I started with this:

using ODE

function bb(t, f)
    (y, v) = f
    dy_dt = v
    dv_dt = -9.81
    [dy_dt, dv_dt]
end

const y0 =  50.0             # height
const v0 =   0.0             # velocity
const startpos = [y0; v0]

ts = 0.0:0.25:10             # time span

t, res = ode45(bb, startpos, ts)

which produces useful-looking numbers:

julia> t
44-element Array{Float64,1}:
  0.0
  0.0551392
  0.25
  0.5
  0.75
  1.0
  ⋮
  8.75
  9.0
  9.25
  9.5
  9.75
 10.0

julia> res
44-element Array{Array{Float64,1},1}:
 [50.0,0.0]
 [49.9851,-0.540915]
 [49.6934,-2.4525]
 [48.7738,-4.905]
 [47.2409,-7.3575]
 ⋮
 [-392.676,-93.195]
 [-416.282,-95.6475]
 [-440.5,-98.1]

But somehow it needs to intervene when the height is 0, and reverse the velocity. Or am I on the wrong track?


Solution

  • DifferentialEquations.jl offers sophisticated callbacks and event handling. Since the DifferentialEquations.jl algorithms are about 10x faster while offering a higher order interpolation, these algorithms are clearly the better choose here anyways.

    The first link is the documentation which shows how to do the event handling. The easy interface uses the macros. I start by defining the function.

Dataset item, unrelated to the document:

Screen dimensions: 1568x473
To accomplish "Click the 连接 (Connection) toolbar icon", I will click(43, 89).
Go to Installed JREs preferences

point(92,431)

    f = @ode_def BallBounce begin
      dy =  v
      dv = -g
    end g=9.81
    

    Here I am showing ParameterizedFunctions.jl to make the syntax nicer, but you can define the function directly as an in-place update f(t,u,du) (like Sundials.jl). Next you define the function which determines when an event takes place. It can be any function which is positive and hits zero at the event time. Here, we are checking for when the ball hits the ground, or for when y=0, so:

    function event_f(t,u) # Event when event_f(t,u,k) == 0
      u[1]
    end
    

    Next you say what to do when the event occurs. Here we want to reverse the sign of the velocity:

    function apply_event!(u,cache)
      u[2] = -u[2]
    end
    

    You put these functions together to build the callback using the macros:

    callback = @ode_callback begin
      @ode_event event_f apply_event!
    end
    

    Now you solve as usual. You define the ODEProblem using f and the initial condition, and you call solve on a timespan. The only thing extra is you pass the callback along with the solver:

    u0 = [50.0,0.0]
    prob = ODEProblem(f,u0)
    tspan = [0;15]
    sol = solve(prob,tspan,callback=callback)
    

    Then we can use the plot recipe to automatically plot the solution:

    plot(sol)
    

    The result is this:

    ballbounce

    A few things to notice here:

    1. DifferentialEquations.jl will automatically use an interpolation to more safely check for the event. For example, if the event happened within a timestep but not at the ends, DifferentialEquations.jl will still find it. More or less interpolations points can be included as options to the @ode_event macro.

    2. DifferentialEquations.jl used a rootfinding method to hone in on the moment of the event. Even though the adaptive solver steps past the event, by using rootfinding on the interpolation it finds the exact time of the event, and thus gets the discontinuity right. You can see that in the graph since the ball never goes negative.

    3. There is a whole lot more this can do. Check out the docs. You can do pretty much anything with this. For example, have your ODE changing size over the run to model a population of cells with birth and deaths. This is something other solver packages can't do.

    4. Even with all of these features, speed is not compromised.

    Let me know if you need any extra functionality added to the "ease of use" interface macros.